Flatlining wages have cost the average worker £10,700 a year in lost pay growth while nine million younger workers have never worked in an economy with sustained average wage rises.

Slow growth and inequality that’s higher than any other large European economy has seen poor households in Britain are now £4,300 worse-off than equivalent French and German households and vulnerable to the cost-of-living crisis.

The aspirational inequality in the housing market is just one of the many examples of inequality in the report with millennials half as likely to own a home, and twice as likely to rent privately, as their parents’ generation.

But economist Bell argued that there’s “no excuse for fatalism” and laid out a plan to lift Britain out of its slump.
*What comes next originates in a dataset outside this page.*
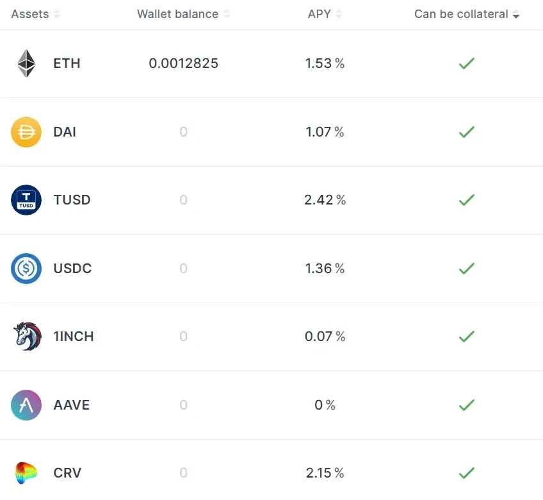
Task: Select the DAI coin icon
Action: (x=26, y=132)
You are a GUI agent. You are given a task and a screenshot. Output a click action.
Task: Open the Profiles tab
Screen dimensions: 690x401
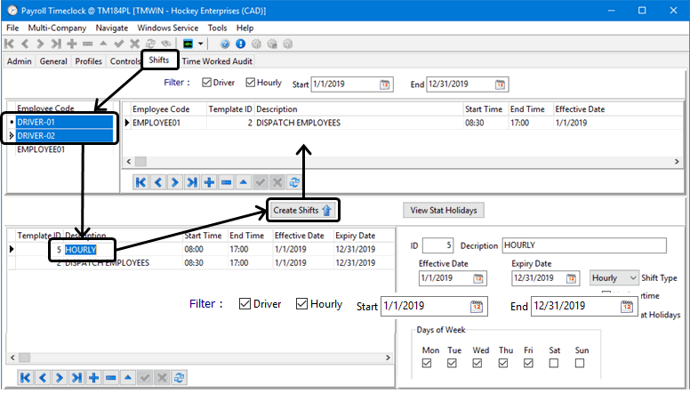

Instead of trying to turn the country into a German-style manufacturing powerhouse, for example, that means playing to Britain’s strengths.

Leaders must build on Britain’s current standing as the second biggest services exporter in the world behind the US with a new trade strategy. That strategy should protect British manufacturing’s place in European supply chains while recognising that services have grown twice as fast as the good trade since 2005.

The new path back to prosperity should also include huge investment in public transport and housing for Birmingham and Greater Manchester to attract skilled workers and firms to boost productivity.

The country also needs investment with the UK experiencing the lowest investment across G7 economies over the past four decades. Resolution Foundation economists argue for public investment to rise to 3% of GDP and stay there to bridge the gap alongside investment in the net zero transition.

A new economic strategy should also have reducing inequality at its heart alongside boosting growth.

That includes boosting the minimum wage, statutory sick pay and job security to ensure every town has good work to offer.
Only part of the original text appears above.